Why do we have a Triage system? – a commonly asked question

No system is perfect and there has to be a balance of what is overall the best way to deal with the logistics of a situation measured against any disadvantages the system itself brings.

Having said that, the practice staff do constantly monitor how well triage is working and are always open to listen to constructive suggestions.

Dr Jefferies gave a talk on the subject in June 2012 and below is a précis of the salient points covered:

Essentially, triage had been introduced to counter the difficulties of the previous system (particularly on Monday mornings) where 08:30 saw a sea of people at the door, and ironically the ‘fittest of those, (i.e. those able to reach the desk first) were able to secure an appointment.  All appointments were usually taken by 08:35, leaving countless patients disappointed (plus those trying to get through on the phone)
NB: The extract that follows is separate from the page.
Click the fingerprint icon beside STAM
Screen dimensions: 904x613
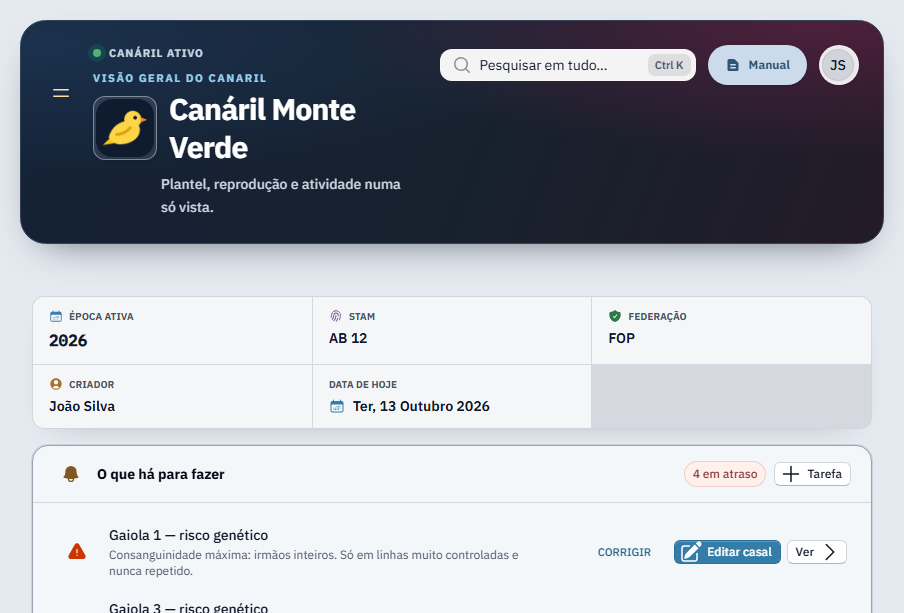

Prior to triage, a patient may have booked in automatically with the doctor, resulting in a wasted appointment for both patient and clinician.  Triage calls are taken right up until midday, thus avoiding the need for an 08:30 ‘rush’, and reducing waiting times on the phone.
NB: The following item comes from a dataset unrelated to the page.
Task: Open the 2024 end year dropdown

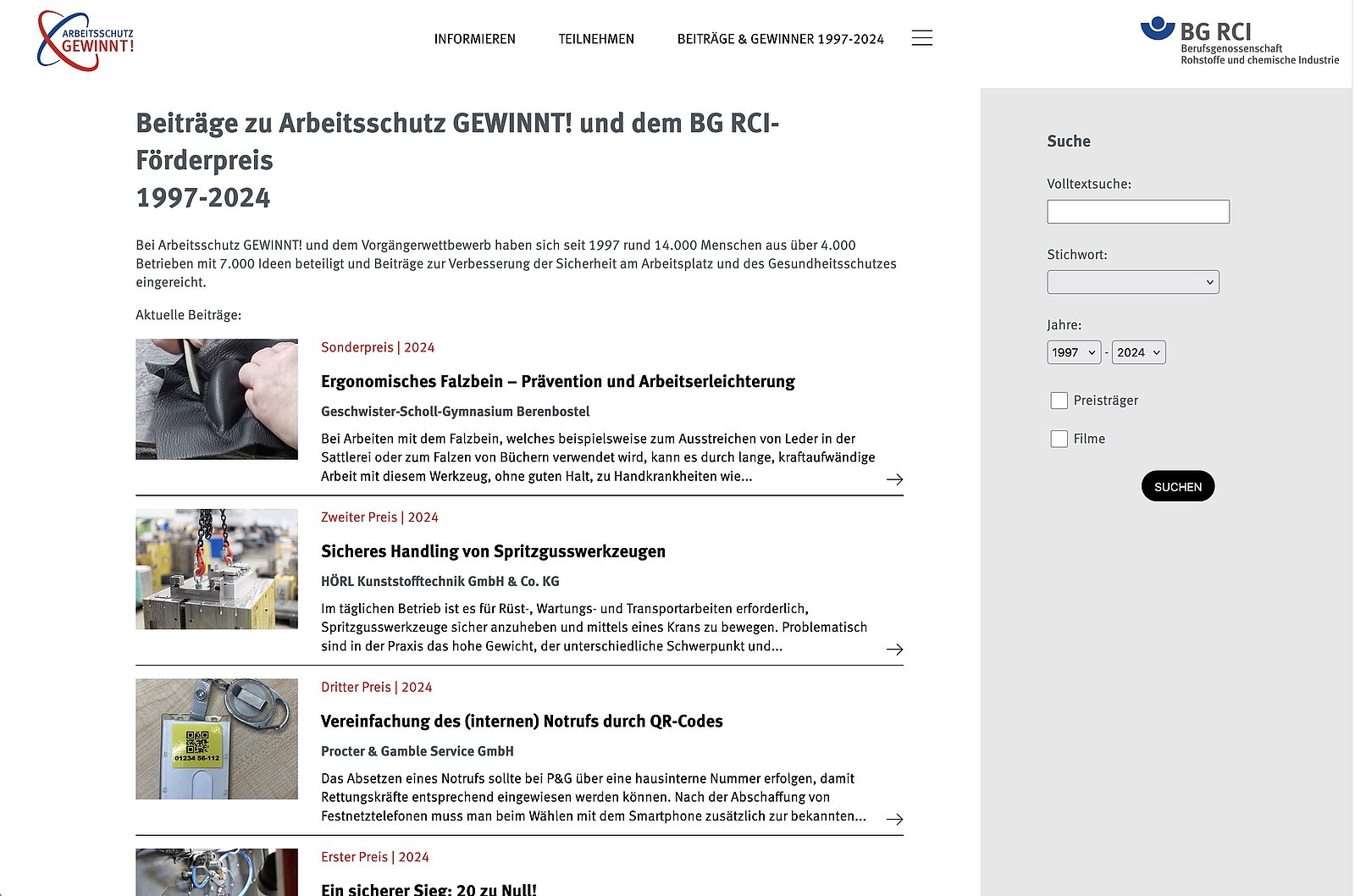Action: tap(1139, 352)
Under the triage system, all patients receive a call back and are appropriately treated. e.g. if a dressing is required, an appointment with a nurse, rather than the doctor is arranged.
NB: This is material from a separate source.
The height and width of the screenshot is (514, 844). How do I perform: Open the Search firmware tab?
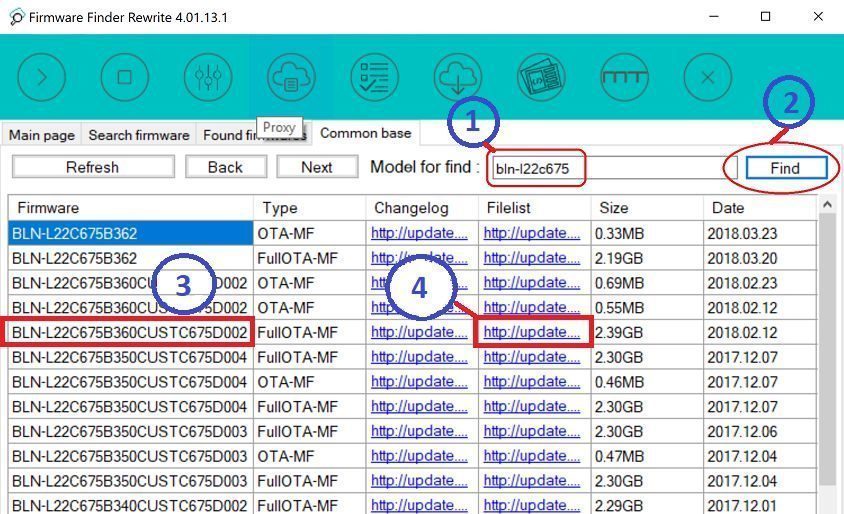click(138, 135)
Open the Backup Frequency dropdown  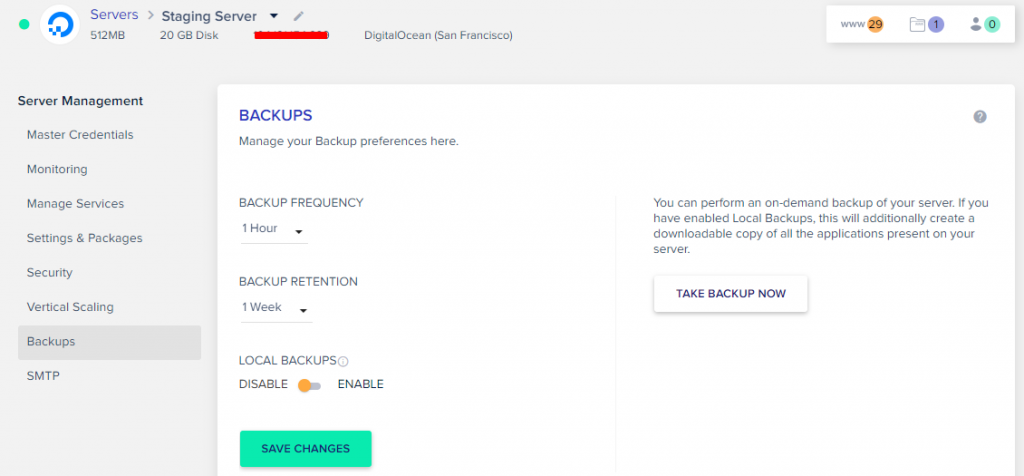273,229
Perception of ‘urgent’ is not always the same as the reality of clinically urgent and triage is a very good system for identifying these categories thus ensuring that those who need priority do get it.

90% of calls are handled by the triage nurse, with the remaining 10% being picked up by the duty doctor.

There is a tendency for triage to be blamed for the lack of pre-bookable appointments. In fact this is not the case.  The situation was much worse prior to triage.  For example, on a Monday we now have a 50/50 triage/pre-bookable slots balance.  Pre-triage, all of the slots would be solely on a ‘book on the day’ basis.  Currently, there are 18 appointments per doctor in the morning (a mixture of pre-bookable and triage) and 12 in the afternoon.

The possibility of continuing triage into the afternoon has been considered (some surgeries do this) however, staffing would be an issue.  Employing a nurse to do triage leaves them less time to do other work. A duty doctor would have the same problem.

Concern has been expressed that elderly patients, particularly those on the Park, neither understand nor like triage.  They are particularly unhappy at relaying their problem to a receptionist, then again to the nurse, and potentially, once more to the doctor.  They want to see their own doctor.

One option, frequently suggested, is for the receptionist to take sufficient detail to enable nurse to book an appointment without having to speak to the patient and ask all over again.

Dr Jefferies explains that in terms of manning the calls, the receptionist is the starting point and whilst all staff are bound by the same strict rules of confidentiality the problem is that receptionists are not clinically trained.

Leaflets explaining the system, especially for elderly patients, are available at the surgery.